> **Data entries**

##########

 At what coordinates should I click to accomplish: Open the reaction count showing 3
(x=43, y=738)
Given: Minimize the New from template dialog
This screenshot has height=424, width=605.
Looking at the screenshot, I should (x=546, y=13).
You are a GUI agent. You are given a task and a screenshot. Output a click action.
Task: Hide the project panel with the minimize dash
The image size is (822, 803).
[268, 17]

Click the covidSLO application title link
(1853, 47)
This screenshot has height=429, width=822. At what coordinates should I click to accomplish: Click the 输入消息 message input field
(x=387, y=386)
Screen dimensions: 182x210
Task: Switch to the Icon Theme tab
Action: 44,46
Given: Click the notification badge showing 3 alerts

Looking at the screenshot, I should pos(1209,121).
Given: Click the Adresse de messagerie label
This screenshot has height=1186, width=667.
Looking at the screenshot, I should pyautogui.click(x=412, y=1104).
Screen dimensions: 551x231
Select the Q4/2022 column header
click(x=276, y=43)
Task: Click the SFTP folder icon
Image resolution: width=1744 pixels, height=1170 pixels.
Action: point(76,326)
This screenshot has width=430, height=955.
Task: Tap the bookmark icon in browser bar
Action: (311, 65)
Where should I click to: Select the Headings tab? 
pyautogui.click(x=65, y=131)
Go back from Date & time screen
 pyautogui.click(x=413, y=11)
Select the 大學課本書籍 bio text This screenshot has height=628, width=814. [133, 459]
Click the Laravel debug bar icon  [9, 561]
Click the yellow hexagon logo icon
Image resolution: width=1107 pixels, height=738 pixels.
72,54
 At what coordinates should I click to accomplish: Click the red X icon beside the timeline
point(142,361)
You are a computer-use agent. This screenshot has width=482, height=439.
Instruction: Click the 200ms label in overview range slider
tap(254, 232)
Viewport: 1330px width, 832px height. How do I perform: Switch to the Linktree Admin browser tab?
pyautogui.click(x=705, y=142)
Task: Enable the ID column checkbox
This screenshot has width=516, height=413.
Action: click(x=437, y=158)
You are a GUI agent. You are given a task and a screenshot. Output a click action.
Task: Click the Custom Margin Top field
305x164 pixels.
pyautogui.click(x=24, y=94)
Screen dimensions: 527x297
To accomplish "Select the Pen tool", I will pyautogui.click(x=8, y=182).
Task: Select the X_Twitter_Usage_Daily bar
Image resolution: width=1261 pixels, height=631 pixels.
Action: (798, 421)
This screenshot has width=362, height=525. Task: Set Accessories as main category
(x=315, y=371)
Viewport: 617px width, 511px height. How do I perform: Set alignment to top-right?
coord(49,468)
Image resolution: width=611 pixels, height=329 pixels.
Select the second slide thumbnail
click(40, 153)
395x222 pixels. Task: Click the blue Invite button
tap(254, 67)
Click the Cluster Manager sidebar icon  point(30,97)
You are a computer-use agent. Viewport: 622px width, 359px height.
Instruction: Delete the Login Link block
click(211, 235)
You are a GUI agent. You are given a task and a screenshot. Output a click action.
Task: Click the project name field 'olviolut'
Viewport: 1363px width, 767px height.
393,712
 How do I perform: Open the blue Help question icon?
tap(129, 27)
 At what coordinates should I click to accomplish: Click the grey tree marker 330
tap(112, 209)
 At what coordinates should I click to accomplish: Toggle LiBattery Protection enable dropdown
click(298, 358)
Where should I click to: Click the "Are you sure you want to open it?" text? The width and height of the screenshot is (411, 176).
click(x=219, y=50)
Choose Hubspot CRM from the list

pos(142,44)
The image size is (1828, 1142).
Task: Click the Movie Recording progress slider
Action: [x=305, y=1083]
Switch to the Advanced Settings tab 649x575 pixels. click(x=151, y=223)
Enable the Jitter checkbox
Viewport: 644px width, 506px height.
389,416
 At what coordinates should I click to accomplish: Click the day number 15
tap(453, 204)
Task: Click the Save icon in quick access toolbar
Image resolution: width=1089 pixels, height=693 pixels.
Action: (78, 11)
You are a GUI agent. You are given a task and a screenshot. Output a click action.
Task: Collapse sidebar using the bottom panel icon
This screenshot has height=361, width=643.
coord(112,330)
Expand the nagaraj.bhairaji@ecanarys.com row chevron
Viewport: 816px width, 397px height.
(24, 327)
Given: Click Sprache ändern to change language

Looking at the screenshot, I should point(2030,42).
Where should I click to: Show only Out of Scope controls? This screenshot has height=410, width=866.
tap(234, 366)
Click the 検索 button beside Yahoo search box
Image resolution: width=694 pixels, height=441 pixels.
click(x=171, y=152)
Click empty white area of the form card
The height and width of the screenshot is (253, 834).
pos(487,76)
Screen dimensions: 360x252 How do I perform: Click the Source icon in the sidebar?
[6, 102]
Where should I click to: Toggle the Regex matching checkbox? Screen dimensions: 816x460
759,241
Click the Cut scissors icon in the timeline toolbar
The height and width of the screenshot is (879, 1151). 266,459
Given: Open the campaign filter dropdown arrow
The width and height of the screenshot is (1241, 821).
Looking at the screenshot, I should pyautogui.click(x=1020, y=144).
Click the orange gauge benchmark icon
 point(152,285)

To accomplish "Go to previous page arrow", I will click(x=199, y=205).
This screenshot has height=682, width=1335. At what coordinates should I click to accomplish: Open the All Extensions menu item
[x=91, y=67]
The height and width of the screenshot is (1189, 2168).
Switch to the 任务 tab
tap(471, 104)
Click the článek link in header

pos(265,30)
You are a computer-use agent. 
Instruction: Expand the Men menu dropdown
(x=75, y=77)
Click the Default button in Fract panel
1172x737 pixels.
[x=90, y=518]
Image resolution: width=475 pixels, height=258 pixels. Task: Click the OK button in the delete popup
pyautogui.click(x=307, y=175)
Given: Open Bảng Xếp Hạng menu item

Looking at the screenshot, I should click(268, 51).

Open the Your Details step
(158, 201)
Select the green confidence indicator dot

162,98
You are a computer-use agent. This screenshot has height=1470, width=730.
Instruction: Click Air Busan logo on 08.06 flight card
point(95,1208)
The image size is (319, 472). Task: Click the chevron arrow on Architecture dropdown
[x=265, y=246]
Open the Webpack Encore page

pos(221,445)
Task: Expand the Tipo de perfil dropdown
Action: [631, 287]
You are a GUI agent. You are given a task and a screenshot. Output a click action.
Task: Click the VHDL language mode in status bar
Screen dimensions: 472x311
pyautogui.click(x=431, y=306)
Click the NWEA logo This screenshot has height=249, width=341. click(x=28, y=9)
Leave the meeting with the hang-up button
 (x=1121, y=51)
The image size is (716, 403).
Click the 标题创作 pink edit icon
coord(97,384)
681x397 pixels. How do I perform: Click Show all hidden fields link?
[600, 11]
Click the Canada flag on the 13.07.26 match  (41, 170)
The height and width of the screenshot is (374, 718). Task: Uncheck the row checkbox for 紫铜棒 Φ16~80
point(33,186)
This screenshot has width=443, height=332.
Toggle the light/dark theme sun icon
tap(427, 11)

##########

> **What you need to do**
Give every line of the records above as a JSON list of strings, one string per line, with blank lines left out.

> **The completed task**
[
  " At what coordinates should I click to accomplish: Open the reaction count showing 3",
  "(x=43, y=738)",
  "Given: Minimize the New from template dialog",
  "This screenshot has height=424, width=605.",
  "Looking at the screenshot, I should (x=546, y=13).",
  "You are a GUI agent. You are given a task and a screenshot. Output a click action.",
  "Task: Hide the project panel with the minimize dash",
  "The image size is (822, 803).",
  "[268, 17]",
  "Click the covidSLO application title link",
  "(1853, 47)",
  "This screenshot has height=429, width=822. At what coordinates should I click to accomplish: Click the 输入消息 message input field",
  "(x=387, y=386)",
  "Screen dimensions: 182x210",
  "Task: Switch to the Icon Theme tab",
  "Action: 44,46",
  "Given: Click the notification badge showing 3 alerts",
  "Looking at the screenshot, I should pos(1209,121).",
  "Given: Click the Adresse de messagerie label",
  "This screenshot has height=1186, width=667.",
  "Looking at the screenshot, I should pyautogui.click(x=412, y=1104).",
  "Screen dimensions: 551x231",
  "Select the Q4/2022 column header",
  "click(x=276, y=43)",
  "Task: Click the SFTP folder icon",
  "Image resolution: width=1744 pixels, height=1170 pixels.",
  "Action: point(76,326)",
  "This screenshot has width=430, height=955.",
  "Task: Tap the bookmark icon in browser bar",
  "Action: (311, 65)",
  "Where should I click to: Select the Headings tab? ",
  "pyautogui.click(x=65, y=131)",
  "Go back from Date & time screen",
  " pyautogui.click(x=413, y=11)",
  "Select the 大學課本書籍 bio text This screenshot has height=628, width=814. [133, 459]",
  "Click the Laravel debug bar icon  [9, 561]",
  "Click the yellow hexagon logo icon",
  "Image resolution: width=1107 pixels, height=738 pixels.",
  "72,54",
  " At what coordinates should I click to accomplish: Click the red X icon beside the timeline",
  "point(142,361)",
  "You are a computer-use agent. This screenshot has width=482, height=439.",
  "Instruction: Click the 200ms label in overview range slider",
  "tap(254, 232)",
  "Viewport: 1330px width, 832px height. How do I perform: Switch to the Linktree Admin browser tab?",
  "pyautogui.click(x=705, y=142)",
  "Task: Enable the ID column checkbox",
  "This screenshot has width=516, height=413.",
  "Action: click(x=437, y=158)",
  "You are a GUI agent. You are given a task and a screenshot. Output a click action.",
  "Task: Click the Custom Margin Top field",
  "305x164 pixels.",
  "pyautogui.click(x=24, y=94)",
  "Screen dimensions: 527x297",
  "To accomplish \"Select the Pen tool\", I will pyautogui.click(x=8, y=182).",
  "Task: Select the X_Twitter_Usage_Daily bar",
  "Image resolution: width=1261 pixels, height=631 pixels.",
  "Action: (798, 421)",
  "This screenshot has width=362, height=525. Task: Set Accessories as main category",
  "(x=315, y=371)",
  "Viewport: 617px width, 511px height. How do I perform: Set alignment to top-right?",
  "coord(49,468)",
  "Image resolution: width=611 pixels, height=329 pixels.",
  "Select the second slide thumbnail",
  "click(40, 153)",
  "395x222 pixels. Task: Click the blue Invite button",
  "tap(254, 67)",
  "Click the Cluster Manager sidebar icon  point(30,97)",
  "You are a computer-use agent. Viewport: 622px width, 359px height.",
  "Instruction: Delete the Login Link block",
  "click(211, 235)",
  "You are a GUI agent. You are given a task and a screenshot. Output a click action.",
  "Task: Click the project name field 'olviolut'",
  "Viewport: 1363px width, 767px height.",
  "393,712",
  " How do I perform: Open the blue Help question icon?",
  "tap(129, 27)",
  " At what coordinates should I click to accomplish: Click the grey tree marker 330",
  "tap(112, 209)",
  " At what coordinates should I click to accomplish: Toggle LiBattery Protection enable dropdown",
  "click(298, 358)",
  "Where should I click to: Click the \"Are you sure you want to open it?\" text? The width and height of the screenshot is (411, 176).",
  "click(x=219, y=50)",
  "Choose Hubspot CRM from the list",
  "pos(142,44)",
  "The image size is (1828, 1142).",
  "Task: Click the Movie Recording progress slider",
  "Action: [x=305, y=1083]",
  "Switch to the Advanced Settings tab 649x575 pixels. click(x=151, y=223)",
  "Enable the Jitter checkbox",
  "Viewport: 644px width, 506px height.",
  "389,416",
  " At what coordinates should I click to accomplish: Click the day number 15",
  "tap(453, 204)",
  "Task: Click the Save icon in quick access toolbar",
  "Image resolution: width=1089 pixels, height=693 pixels.",
  "Action: (78, 11)",
  "You are a GUI agent. You are given a task and a screenshot. Output a click action.",
  "Task: Collapse sidebar using the bottom panel icon",
  "This screenshot has height=361, width=643.",
  "coord(112,330)",
  "Expand the nagaraj.bhairaji@ecanarys.com row chevron",
  "Viewport: 816px width, 397px height.",
  "(24, 327)",
  "Given: Click Sprache ändern to change language",
  "Looking at the screenshot, I should point(2030,42).",
  "Where should I click to: Show only Out of Scope controls? This screenshot has height=410, width=866.",
  "tap(234, 366)",
  "Click the 検索 button beside Yahoo search box",
  "Image resolution: width=694 pixels, height=441 pixels.",
  "click(x=171, y=152)",
  "Click empty white area of the form card",
  "The height and width of the screenshot is (253, 834).",
  "pos(487,76)",
  "Screen dimensions: 360x252 How do I perform: Click the Source icon in the sidebar?",
  "[6, 102]",
  "Where should I click to: Toggle the Regex matching checkbox? Screen dimensions: 816x460",
  "759,241",
  "Click the Cut scissors icon in the timeline toolbar",
  "The height and width of the screenshot is (879, 1151). 266,459",
  "Given: Open the campaign filter dropdown arrow",
  "The width and height of the screenshot is (1241, 821).",
  "Looking at the screenshot, I should pyautogui.click(x=1020, y=144).",
  "Click the orange gauge benchmark icon",
  " point(152,285)",
  "To accomplish \"Go to previous page arrow\", I will click(x=199, y=205).",
  "This screenshot has height=682, width=1335. At what coordinates should I click to accomplish: Open the All Extensions menu item",
  "[x=91, y=67]",
  "The height and width of the screenshot is (1189, 2168).",
  "Switch to the 任务 tab",
  "tap(471, 104)",
  "Click the článek link in header",
  "pos(265,30)",
  "You are a computer-use agent. ",
  "Instruction: Expand the Men menu dropdown",
  "(x=75, y=77)",
  "Click the Default button in Fract panel",
  "1172x737 pixels.",
  "[x=90, y=518]",
  "Image resolution: width=475 pixels, height=258 pixels. Task: Click the OK button in the delete popup",
  "pyautogui.click(x=307, y=175)",
  "Given: Open Bảng Xếp Hạng menu item",
  "Looking at the screenshot, I should click(268, 51).",
  "Open the Your Details step",
  "(158, 201)",
  "Select the green confidence indicator dot",
  "162,98",
  "You are a computer-use agent. This screenshot has height=1470, width=730.",
  "Instruction: Click Air Busan logo on 08.06 flight card",
  "point(95,1208)",
  "The image size is (319, 472). Task: Click the chevron arrow on Architecture dropdown",
  "[x=265, y=246]",
  "Open the Webpack Encore page",
  "pos(221,445)",
  "Task: Expand the Tipo de perfil dropdown",
  "Action: [631, 287]",
  "You are a GUI agent. You are given a task and a screenshot. Output a click action.",
  "Task: Click the VHDL language mode in status bar",
  "Screen dimensions: 472x311",
  "pyautogui.click(x=431, y=306)",
  "Click the NWEA logo This screenshot has height=249, width=341. click(x=28, y=9)",
  "Leave the meeting with the hang-up button",
  " (x=1121, y=51)",
  "The image size is (716, 403).",
  "Click the 标题创作 pink edit icon",
  "coord(97,384)",
  "681x397 pixels. How do I perform: Click Show all hidden fields link?",
  "[600, 11]",
  "Click the Canada flag on the 13.07.26 match  (41, 170)",
  "The height and width of the screenshot is (374, 718). Task: Uncheck the row checkbox for 紫铜棒 Φ16~80",
  "point(33,186)",
  "This screenshot has width=443, height=332.",
  "Toggle the light/dark theme sun icon",
  "tap(427, 11)"
]